癌性リンパ管症は、悪性腫瘍のリンパ行性転移により、主に肺や消化管などのリンパ管が腫瘍細胞で閉塞・浸潤される病態である。特に肺での発症が多く、急速な呼吸不全を呈することが多い。進行が速く、予後不良であることが特徴。

要点

  • 悪性腫瘍によるリンパ管への腫瘍細胞浸潤・閉塞が本態
  • 呼吸困難や消化管症状など、原発巣によらず多彩な症状を呈する
  • 画像や病理組織による確定診断が重要

病態・原因

原発性の悪性腫瘍(特に胃癌・乳癌・肺癌など)がリンパ行性に転移し、リンパ管内に腫瘍細胞が浸潤・増殖することで、リンパ流障害や局所の浮腫、組織虚血が生じる。リスク因子は進行癌や高悪性度腫瘍である。

主症状・身体所見

肺に発症する場合、進行性の呼吸困難、咳嗽、低酸素血症がみられる。消化管での発症では腸閉塞症状や腹痛、浮腫などが出現する。身体所見は原発巣や全身状態に依存し多様。

検査・診断

検査所見補足
胸部CT網状影、すりガラス様陰影、間質肥厚肺野のびまん性病変が特徴的
病理組織検査リンパ管内腫瘍細胞浸潤・閉塞組織診断が確定に必須
胸水・腹水細胞診悪性腫瘍細胞の検出補助的に用いられる

画像所見では肺野の網状影や小葉間隔壁の肥厚が特徴的。
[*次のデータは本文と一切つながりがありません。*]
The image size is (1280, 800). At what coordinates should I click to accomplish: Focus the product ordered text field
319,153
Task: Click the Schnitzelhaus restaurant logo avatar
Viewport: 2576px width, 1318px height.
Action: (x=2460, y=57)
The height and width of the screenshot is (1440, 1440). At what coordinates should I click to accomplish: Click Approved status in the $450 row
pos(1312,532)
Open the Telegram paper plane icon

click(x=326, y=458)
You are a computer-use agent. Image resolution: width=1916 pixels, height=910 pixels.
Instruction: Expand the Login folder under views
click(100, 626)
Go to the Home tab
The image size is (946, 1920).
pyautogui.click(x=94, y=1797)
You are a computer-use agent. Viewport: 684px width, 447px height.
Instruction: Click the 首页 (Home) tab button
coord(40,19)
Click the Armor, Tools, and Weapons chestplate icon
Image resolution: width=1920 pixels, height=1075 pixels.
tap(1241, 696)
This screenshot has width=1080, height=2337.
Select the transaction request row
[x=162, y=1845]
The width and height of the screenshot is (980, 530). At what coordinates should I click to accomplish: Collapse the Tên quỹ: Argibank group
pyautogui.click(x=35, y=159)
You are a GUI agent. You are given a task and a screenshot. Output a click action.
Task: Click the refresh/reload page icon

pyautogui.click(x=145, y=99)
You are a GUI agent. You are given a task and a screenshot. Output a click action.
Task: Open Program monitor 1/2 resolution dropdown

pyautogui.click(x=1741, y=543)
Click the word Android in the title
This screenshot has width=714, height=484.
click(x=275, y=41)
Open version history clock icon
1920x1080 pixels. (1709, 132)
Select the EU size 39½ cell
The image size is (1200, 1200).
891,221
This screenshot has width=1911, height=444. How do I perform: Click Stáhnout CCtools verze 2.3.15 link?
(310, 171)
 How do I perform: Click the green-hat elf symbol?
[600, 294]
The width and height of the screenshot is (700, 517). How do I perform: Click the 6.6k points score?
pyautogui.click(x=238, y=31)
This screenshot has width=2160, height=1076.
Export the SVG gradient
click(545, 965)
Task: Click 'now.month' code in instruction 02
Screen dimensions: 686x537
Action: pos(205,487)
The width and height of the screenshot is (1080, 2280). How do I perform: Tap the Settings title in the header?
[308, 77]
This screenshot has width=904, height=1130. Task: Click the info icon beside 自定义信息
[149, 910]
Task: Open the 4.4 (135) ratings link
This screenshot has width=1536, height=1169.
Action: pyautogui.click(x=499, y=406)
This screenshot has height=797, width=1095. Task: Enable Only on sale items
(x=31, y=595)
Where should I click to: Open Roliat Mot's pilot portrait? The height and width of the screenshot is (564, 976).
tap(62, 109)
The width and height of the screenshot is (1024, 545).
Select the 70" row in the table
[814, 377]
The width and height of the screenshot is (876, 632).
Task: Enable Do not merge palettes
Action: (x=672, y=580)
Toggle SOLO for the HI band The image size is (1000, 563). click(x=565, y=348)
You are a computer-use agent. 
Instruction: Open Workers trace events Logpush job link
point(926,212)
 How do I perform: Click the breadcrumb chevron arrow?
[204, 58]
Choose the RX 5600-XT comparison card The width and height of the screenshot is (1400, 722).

確定診断には病理組織検査が必要で、リンパ管内の腫瘍細胞浸潤が認められることが決め手となる。

治療

  • 第一選択:原発腫瘍に対する化学療法
  • 補助療法:酸素投与、対症療法、ステロイド投与(症状緩和目的)
  • 注意点:進行が速いため早期診断・治療開始が重要、予後は極めて不良

鑑別・比較

疾患見分けるキーポイント検査差異
間質性肺炎悪性腫瘍の既往・進行の速さ病理で腫瘍細胞浸潤なし
肺水腫心不全・体液貯留の既往心胸比増大、腫瘍細胞検出なし
サルコイドーシス若年女性、両側肺門リンパ節腫脹非乾酪性類上皮細胞肉芽腫

補足事項

癌性リンパ管症は進行癌の終末期に発症することが多く、治療抵抗性である。呼吸不全進行が速く、在宅・緩和ケアの適応を検討する場合も多い。新規分子標的薬の効果については今後の研究が待たれる。